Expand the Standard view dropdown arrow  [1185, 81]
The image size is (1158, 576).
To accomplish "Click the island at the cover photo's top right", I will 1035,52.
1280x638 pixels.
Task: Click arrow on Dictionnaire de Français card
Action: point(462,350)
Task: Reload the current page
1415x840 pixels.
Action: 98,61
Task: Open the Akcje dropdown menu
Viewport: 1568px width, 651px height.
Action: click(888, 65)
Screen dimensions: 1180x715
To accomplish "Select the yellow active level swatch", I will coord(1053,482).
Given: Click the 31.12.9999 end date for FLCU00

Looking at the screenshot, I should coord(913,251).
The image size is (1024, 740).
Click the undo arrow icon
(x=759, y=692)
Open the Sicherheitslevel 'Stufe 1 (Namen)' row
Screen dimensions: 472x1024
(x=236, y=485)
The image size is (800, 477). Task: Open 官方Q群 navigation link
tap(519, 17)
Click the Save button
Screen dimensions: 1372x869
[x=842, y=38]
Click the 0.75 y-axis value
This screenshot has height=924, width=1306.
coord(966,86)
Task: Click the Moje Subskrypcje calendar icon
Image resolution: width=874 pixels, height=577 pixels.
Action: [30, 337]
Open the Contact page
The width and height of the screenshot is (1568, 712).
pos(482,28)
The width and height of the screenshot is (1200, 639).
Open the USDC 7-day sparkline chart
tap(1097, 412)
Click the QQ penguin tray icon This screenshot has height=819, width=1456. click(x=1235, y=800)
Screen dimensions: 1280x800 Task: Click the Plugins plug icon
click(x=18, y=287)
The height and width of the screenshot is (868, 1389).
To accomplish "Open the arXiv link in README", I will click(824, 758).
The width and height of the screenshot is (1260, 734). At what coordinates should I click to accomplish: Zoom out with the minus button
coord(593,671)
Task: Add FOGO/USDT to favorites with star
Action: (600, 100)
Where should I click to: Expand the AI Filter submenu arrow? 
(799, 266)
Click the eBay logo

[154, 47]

Given request :: Arrange every line of the records above as a Markdown table with the columns Row and Text. Put a running row number under Row and the line itself under Text, and skip blank lines.

Result of this task ::
| Row | Text |
|---|---|
| 1 | Expand the Standard view dropdown arrow  [1185, 81] |
| 2 | The image size is (1158, 576). |
| 3 | To accomplish "Click the island at the cover photo's top right", I will 1035,52. |
| 4 | 1280x638 pixels. |
| 5 | Task: Click arrow on Dictionnaire de Français card |
| 6 | Action: point(462,350) |
| 7 | Task: Reload the current page |
| 8 | 1415x840 pixels. |
| 9 | Action: 98,61 |
| 10 | Task: Open the Akcje dropdown menu |
| 11 | Viewport: 1568px width, 651px height. |
| 12 | Action: click(888, 65) |
| 13 | Screen dimensions: 1180x715 |
| 14 | To accomplish "Select the yellow active level swatch", I will coord(1053,482). |
| 15 | Given: Click the 31.12.9999 end date for FLCU00 |
| 16 | Looking at the screenshot, I should coord(913,251). |
| 17 | The image size is (1024, 740). |
| 18 | Click the undo arrow icon |
| 19 | (x=759, y=692) |
| 20 | Open the Sicherheitslevel 'Stufe 1 (Namen)' row |
| 21 | Screen dimensions: 472x1024 |
| 22 | (x=236, y=485) |
| 23 | The image size is (800, 477). Task: Open 官方Q群 navigation link |
| 24 | tap(519, 17) |
| 25 | Click the Save button |
| 26 | Screen dimensions: 1372x869 |
| 27 | [x=842, y=38] |
| 28 | Click the 0.75 y-axis value |
| 29 | This screenshot has height=924, width=1306. |
| 30 | coord(966,86) |
| 31 | Task: Click the Moje Subskrypcje calendar icon |
| 32 | Image resolution: width=874 pixels, height=577 pixels. |
| 33 | Action: [30, 337] |
| 34 | Open the Contact page |
| 35 | The width and height of the screenshot is (1568, 712). |
| 36 | pos(482,28) |
| 37 | The width and height of the screenshot is (1200, 639). |
| 38 | Open the USDC 7-day sparkline chart |
| 39 | tap(1097, 412) |
| 40 | Click the QQ penguin tray icon This screenshot has height=819, width=1456. click(x=1235, y=800) |
| 41 | Screen dimensions: 1280x800 Task: Click the Plugins plug icon |
| 42 | click(x=18, y=287) |
| 43 | The height and width of the screenshot is (868, 1389). |
| 44 | To accomplish "Open the arXiv link in README", I will click(824, 758). |
| 45 | The width and height of the screenshot is (1260, 734). At what coordinates should I click to accomplish: Zoom out with the minus button |
| 46 | coord(593,671) |
| 47 | Task: Add FOGO/USDT to favorites with star |
| 48 | Action: (600, 100) |
| 49 | Where should I click to: Expand the AI Filter submenu arrow?  |
| 50 | (799, 266) |
| 51 | Click the eBay logo |
| 52 | [154, 47] |